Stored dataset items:
☆ ☆ ☆ ☆

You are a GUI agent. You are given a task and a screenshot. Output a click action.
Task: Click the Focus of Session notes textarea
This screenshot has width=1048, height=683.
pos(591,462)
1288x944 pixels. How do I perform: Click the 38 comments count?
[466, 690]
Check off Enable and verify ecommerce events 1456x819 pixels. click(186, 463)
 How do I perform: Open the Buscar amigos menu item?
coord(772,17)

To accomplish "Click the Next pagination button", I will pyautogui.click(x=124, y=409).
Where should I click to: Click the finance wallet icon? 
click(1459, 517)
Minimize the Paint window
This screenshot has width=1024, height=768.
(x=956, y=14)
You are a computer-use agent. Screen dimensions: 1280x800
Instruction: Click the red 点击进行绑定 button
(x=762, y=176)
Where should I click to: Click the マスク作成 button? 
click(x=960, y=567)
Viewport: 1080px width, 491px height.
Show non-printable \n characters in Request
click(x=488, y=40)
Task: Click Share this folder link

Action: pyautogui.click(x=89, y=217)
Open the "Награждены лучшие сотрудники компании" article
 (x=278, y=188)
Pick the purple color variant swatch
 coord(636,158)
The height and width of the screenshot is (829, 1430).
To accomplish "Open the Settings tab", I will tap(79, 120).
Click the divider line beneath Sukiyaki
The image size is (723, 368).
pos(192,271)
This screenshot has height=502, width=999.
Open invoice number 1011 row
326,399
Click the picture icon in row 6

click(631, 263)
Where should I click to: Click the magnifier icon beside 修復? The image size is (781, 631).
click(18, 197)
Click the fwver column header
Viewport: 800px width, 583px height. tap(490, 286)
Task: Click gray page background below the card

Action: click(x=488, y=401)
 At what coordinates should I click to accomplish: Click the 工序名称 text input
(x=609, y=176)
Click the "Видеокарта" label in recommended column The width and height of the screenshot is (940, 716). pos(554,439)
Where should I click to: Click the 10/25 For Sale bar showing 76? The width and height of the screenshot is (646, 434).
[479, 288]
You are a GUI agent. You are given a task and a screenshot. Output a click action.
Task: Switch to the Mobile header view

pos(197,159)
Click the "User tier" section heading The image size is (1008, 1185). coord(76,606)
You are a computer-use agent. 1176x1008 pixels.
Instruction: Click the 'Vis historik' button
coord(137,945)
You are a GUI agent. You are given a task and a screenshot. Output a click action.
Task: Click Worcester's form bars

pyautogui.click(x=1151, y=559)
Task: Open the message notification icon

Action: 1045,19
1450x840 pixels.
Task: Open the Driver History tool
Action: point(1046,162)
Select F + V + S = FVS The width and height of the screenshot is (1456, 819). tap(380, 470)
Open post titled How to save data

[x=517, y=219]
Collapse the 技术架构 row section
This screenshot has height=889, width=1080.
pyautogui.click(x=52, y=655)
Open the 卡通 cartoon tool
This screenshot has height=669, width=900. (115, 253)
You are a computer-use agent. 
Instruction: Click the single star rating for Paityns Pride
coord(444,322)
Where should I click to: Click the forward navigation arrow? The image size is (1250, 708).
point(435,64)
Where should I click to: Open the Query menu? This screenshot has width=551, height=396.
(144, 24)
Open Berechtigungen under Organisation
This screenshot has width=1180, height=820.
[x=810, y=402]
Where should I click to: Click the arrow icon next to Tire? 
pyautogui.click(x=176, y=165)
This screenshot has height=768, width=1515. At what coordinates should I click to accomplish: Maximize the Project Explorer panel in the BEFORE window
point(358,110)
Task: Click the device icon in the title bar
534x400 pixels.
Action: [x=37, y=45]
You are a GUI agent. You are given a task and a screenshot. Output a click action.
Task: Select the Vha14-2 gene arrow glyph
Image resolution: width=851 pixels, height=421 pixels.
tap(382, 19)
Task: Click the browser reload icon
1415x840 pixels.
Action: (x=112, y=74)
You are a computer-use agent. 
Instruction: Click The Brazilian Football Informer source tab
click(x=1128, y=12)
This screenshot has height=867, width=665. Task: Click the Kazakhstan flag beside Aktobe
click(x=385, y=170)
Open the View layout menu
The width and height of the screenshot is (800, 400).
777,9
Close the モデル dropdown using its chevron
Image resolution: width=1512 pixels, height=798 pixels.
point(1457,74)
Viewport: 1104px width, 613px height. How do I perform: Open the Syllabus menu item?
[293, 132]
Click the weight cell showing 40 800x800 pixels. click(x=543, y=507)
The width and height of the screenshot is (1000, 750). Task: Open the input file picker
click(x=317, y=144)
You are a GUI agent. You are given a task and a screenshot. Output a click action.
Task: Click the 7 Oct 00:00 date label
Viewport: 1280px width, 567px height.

☆ ☆ ☆ ☆

• [Instructions to follow] Go line by line through the records above and copy each one containing "computer".

• [Written response]
You are a computer-use agent. Screen dimensions: 1280x800
You are a computer-use agent. 1176x1008 pixels.
You are a computer-use agent. 
You are a computer-use agent. 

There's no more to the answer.